Article 2YVNE Klotho longevity hormone helped make mice smarter

Klotho longevity hormone helped make mice smarter

by
brian wang
from NextBigFuture.com on (#2YVNE)

A shot of klotho, a hormone associated with longevity, seems to make mice smarter. Klotho is a naturally occurring hormone in the body. More than two decades ago, Japanese researchers discovered that this hormone plays a role in aging. People with more klotho in their body, tend to live longer and to retain more of their faculties-that is to stay sharp-well into old age.

Researchers injected three types of mice with a portion of the protein. They injected young mice, aged mice, and mice genetically altered to have brains similar to that which we would see in Alzheimer's or Parkinson's patients in humans.

"Within hours they showed better cognitive function," says Dubal.

Since you can't exactly administer a mouse an IQ test, they assessed brain power based on the mice's ability to navigate a series of water mazes, in an experiment that sounds on par with human a trip to Wisconsin's famed waterslide park, The Dells.

They found that mice that had daily injections and were better able to navigate the maze (as measured by the distance traveled to find a hidden platform) than their control group peers.

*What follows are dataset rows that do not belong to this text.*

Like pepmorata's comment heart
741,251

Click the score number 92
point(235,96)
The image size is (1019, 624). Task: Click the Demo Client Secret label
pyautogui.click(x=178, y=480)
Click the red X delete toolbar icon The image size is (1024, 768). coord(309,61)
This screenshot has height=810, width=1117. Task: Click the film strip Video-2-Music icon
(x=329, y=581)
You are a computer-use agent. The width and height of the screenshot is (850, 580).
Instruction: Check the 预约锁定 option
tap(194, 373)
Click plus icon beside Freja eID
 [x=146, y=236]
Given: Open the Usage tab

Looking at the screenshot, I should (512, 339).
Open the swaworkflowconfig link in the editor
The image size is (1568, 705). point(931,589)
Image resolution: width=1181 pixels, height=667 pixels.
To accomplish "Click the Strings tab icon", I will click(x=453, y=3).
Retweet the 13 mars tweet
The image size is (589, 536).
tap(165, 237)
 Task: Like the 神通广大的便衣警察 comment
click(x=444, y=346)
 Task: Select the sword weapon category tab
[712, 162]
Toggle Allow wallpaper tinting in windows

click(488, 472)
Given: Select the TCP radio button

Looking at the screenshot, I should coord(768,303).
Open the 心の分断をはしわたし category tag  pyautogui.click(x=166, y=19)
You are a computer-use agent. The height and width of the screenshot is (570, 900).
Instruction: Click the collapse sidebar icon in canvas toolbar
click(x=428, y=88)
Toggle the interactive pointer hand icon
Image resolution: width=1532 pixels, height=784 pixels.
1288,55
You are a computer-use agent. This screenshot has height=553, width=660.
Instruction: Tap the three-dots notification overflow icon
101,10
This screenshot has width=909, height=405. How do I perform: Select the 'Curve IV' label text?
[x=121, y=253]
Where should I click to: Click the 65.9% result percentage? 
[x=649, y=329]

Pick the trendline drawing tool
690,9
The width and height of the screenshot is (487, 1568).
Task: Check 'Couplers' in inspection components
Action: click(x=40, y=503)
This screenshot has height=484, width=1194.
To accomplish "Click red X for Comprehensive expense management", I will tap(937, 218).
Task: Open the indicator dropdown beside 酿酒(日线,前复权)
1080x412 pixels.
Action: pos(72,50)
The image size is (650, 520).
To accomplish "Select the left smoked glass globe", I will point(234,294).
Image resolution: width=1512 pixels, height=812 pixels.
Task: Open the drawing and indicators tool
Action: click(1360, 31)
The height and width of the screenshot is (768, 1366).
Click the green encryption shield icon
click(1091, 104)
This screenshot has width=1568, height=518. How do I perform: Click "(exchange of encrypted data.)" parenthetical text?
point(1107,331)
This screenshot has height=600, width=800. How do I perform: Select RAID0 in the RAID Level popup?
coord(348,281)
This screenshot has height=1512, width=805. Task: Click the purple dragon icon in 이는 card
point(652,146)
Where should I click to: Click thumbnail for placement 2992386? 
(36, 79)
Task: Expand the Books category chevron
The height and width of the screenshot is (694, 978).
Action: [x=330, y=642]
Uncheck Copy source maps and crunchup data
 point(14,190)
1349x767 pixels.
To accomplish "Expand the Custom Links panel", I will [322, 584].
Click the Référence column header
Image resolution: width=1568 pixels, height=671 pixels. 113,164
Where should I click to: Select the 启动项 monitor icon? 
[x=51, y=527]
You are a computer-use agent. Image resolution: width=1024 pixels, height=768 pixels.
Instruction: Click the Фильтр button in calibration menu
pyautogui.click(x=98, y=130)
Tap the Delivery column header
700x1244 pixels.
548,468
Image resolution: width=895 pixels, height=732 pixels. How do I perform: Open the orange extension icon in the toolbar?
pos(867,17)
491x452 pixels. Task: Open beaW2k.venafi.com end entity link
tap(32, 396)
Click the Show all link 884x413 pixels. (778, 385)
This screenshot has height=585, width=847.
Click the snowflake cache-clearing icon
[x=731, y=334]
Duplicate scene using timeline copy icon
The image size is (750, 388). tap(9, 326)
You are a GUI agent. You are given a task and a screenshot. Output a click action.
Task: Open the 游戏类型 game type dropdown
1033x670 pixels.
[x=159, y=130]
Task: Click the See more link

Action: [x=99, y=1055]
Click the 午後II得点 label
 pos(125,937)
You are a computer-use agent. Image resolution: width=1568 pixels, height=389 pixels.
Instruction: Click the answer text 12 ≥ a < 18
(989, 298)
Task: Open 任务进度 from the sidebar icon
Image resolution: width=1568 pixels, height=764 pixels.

In a classic example of work smarter, not harder, the klotho mice were just much more efficient seekers.

We tested them two weeks later in a different cognitive test and they were still smarter," says Dubal, "which suggested that getting the klotho protein into their bodies combined with brain training and stimulation had a long-lasting effect in their brain." Because the half-life of the protein is only seven and a half hours long, any of the protein should have been long out of their system.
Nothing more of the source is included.